The data
# # # #

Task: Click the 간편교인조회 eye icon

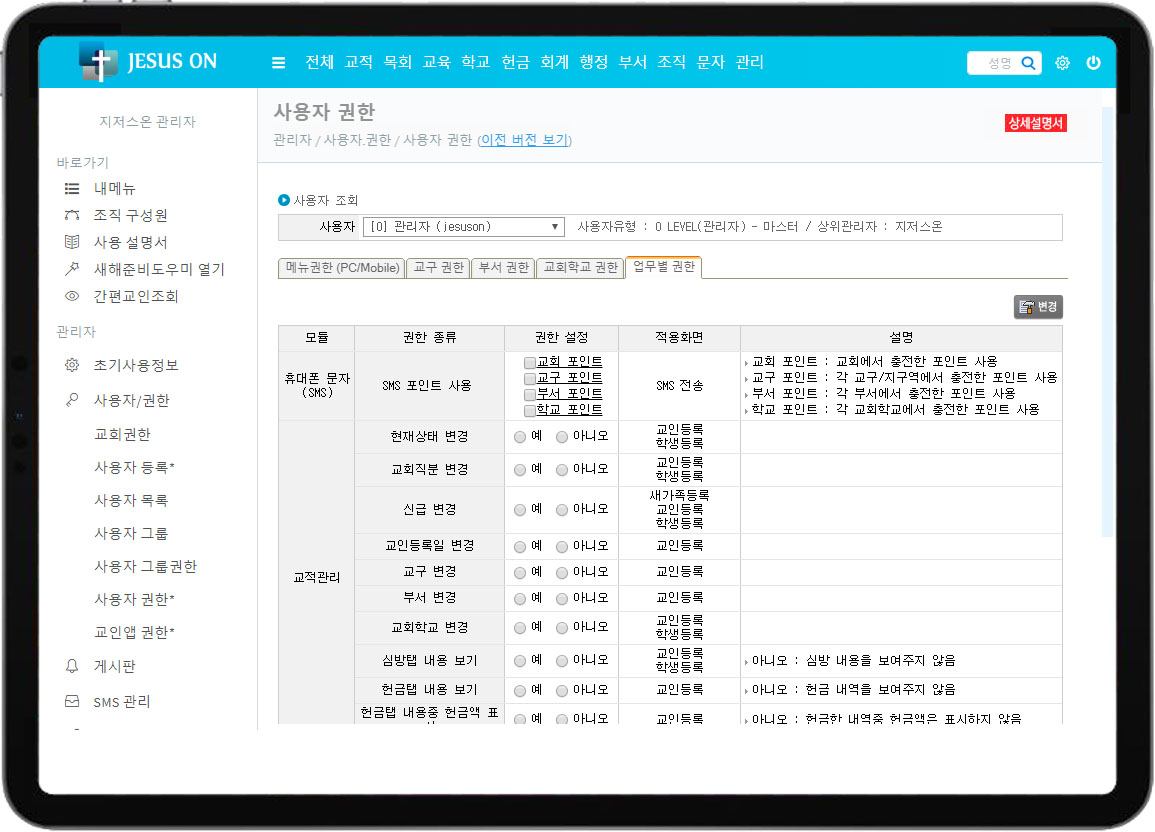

# # # #

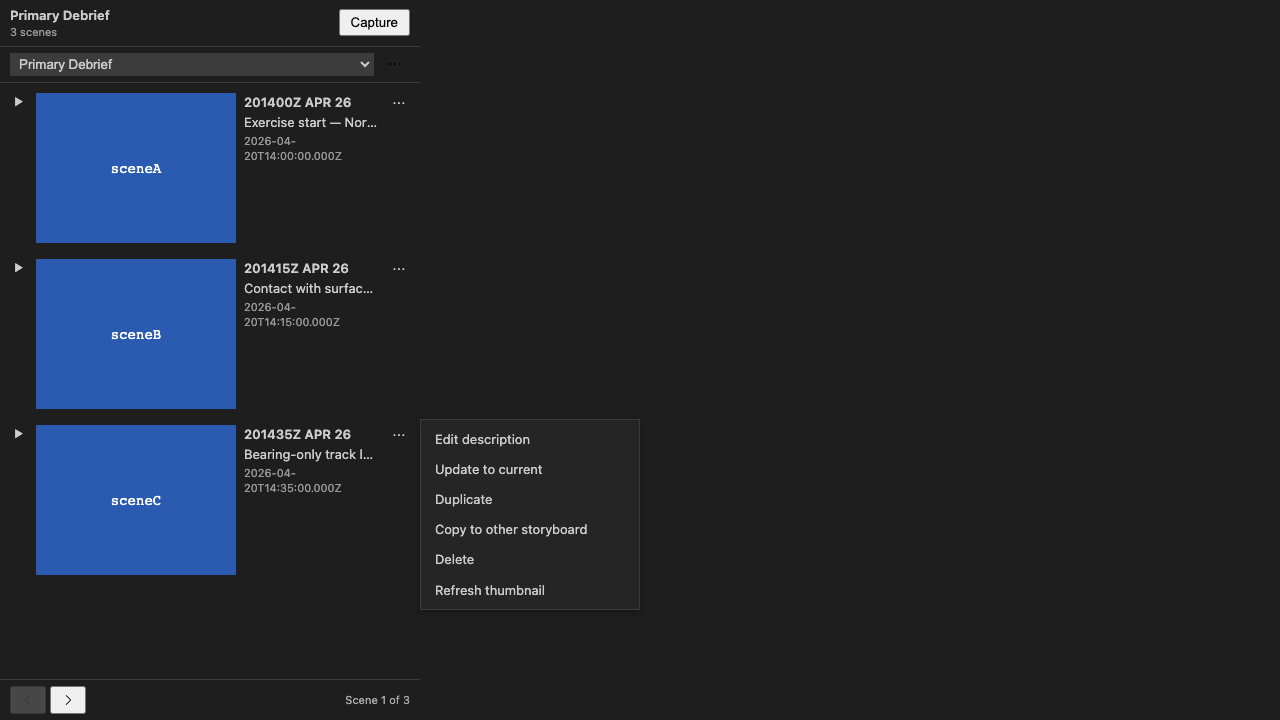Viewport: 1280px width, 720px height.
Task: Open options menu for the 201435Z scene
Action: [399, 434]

# # # #

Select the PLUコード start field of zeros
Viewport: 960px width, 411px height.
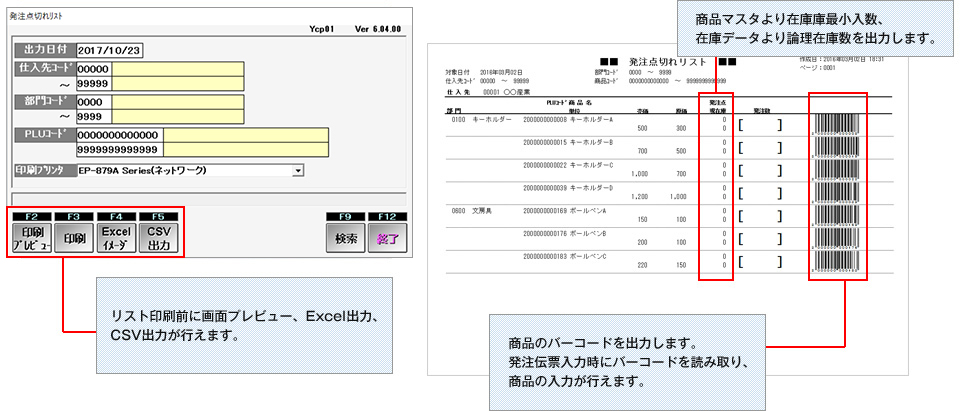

# # # #

What you are asked to do
Print again the lines of the entries above that fall between the line holding "Select the PLUコード start field of zeros" and the line holding "Viewport: 960px width, 411px height.", inclusive, exactly as they stand.

Written answer
Select the PLUコード start field of zeros
Viewport: 960px width, 411px height.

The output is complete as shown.